■ Supplied text ■
## start

If you want even more confusion on the labeling -- take a look at 
the PDB to mmCIF correspondence mappings for conversion between
PDB and mmCIF format.  

In the PDB file format under REMARK 200 
http://www.wwpdb.org/documentation/format32/remarks1.html#REMARK%20200 
there is a line written as
REMARK 200  <I/SIGMA(I)> FOR THE DATA SET  :
and
REMARK 200  <I/SIGMA(I)> FOR SHELL         :

<I/SIGMA(I)> is not defined, but I always read it as 
the mean of [I/sigma(I)] and not the mean of I / mean of sigma(I).

However, using the pdb to mmCIF correspondence guide.
http://mmcif.pdb.org/dictionaries/pdb-correspondence/pdb2mmcif.html#REMARK200

This  <I/SIGMA(I)> FOR THE DATA SET is linked to the pdb mmCIF dictionary token 
_reflns.pdbx_netI_over_av_sigmaI 
http://mmcif.pdb.org/dictionaries/mmcif_pdbx.dic/Items/_reflns.pdbx_netI_over_av_sigmaI.html
this is defined as "The ratio of the average intensity to the average 
uncertainty, /."

## end

■ Data ■
## start

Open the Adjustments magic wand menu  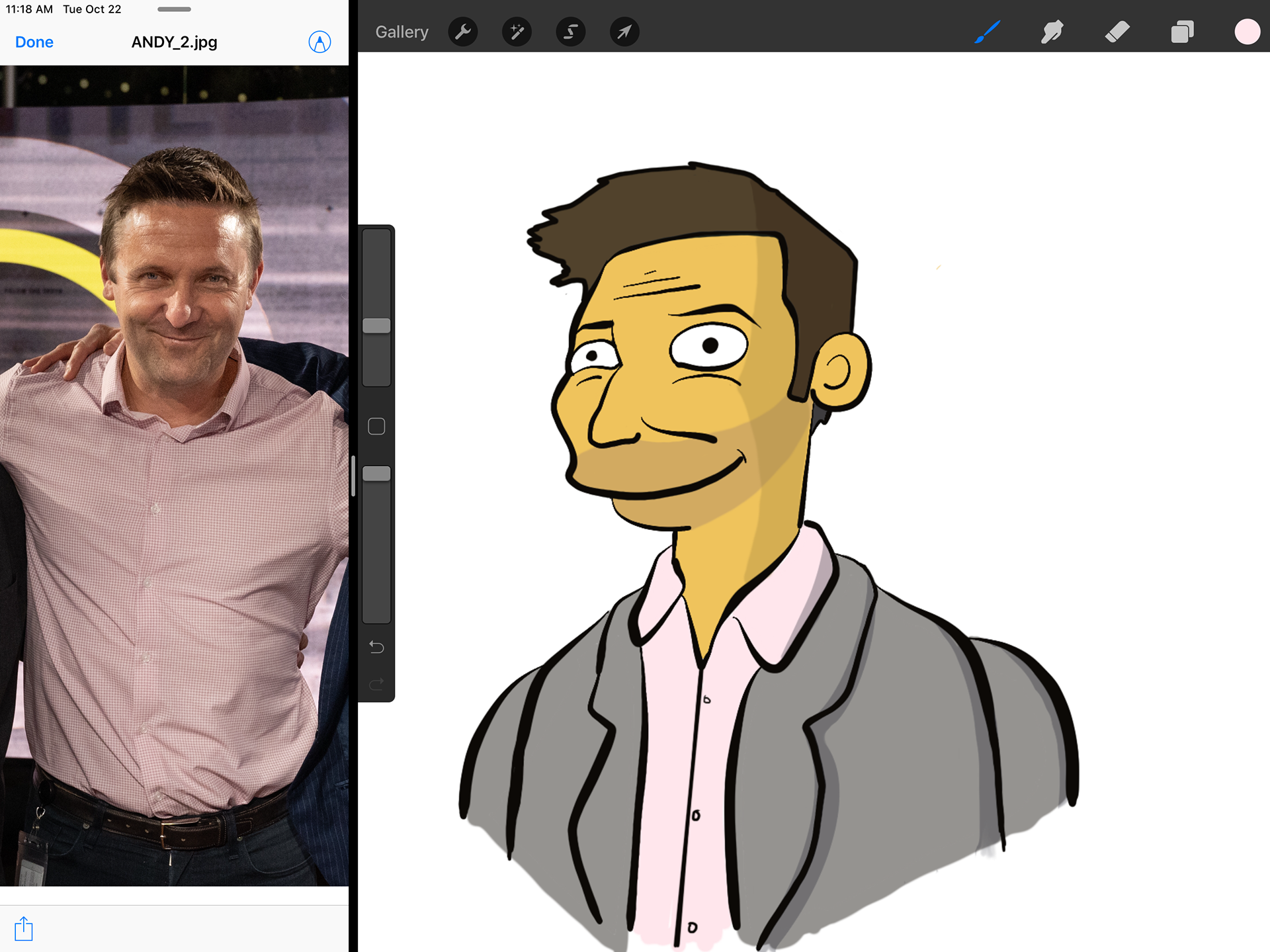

## end

■ Task requirements ■
(1) In the note on PDB and mmCIF labeling, which mmCIF dictionary token does the correspondence guide link to <I/SIGMA(I)> FOR THE DATA SET?
(2) Continue the note on PDB and mmCIF labeling after its last sentence.

■ Expected results ■
(1) _reflns.pdbx_netI_over_av_sigmaI

(2)
which sounds like <I>/<sigma(I)> and not <I/sigma(I)>.


Likewise, the
REMARK 200  <I/SIGMA(I)> FOR SHELL         :
shell value is linked to the mmCIF token _reflns_shell.meanI_over_sigI_obs 
using the PDB exchange dictionary give the definition
"The ratio of the mean of the intensities of the reflections
 classified as 'observed' (see _reflns.observed_criterion) in
 this shell to the mean of the standard uncertainties of the
 intensities of the 'observed' reflections in this shell."

There is a separate pdb mmCIF dictionary token _reflns.pdbx_netI_over_sigmaI 
http://mmcif.pdb.org/dictionaries/mmcif_pdbx.dic/Items/_reflns.pdbx_netI_over_av_sigmaI.html
Which is defined as "The mean of the ratio of the intensities to their standard 
uncertainties,"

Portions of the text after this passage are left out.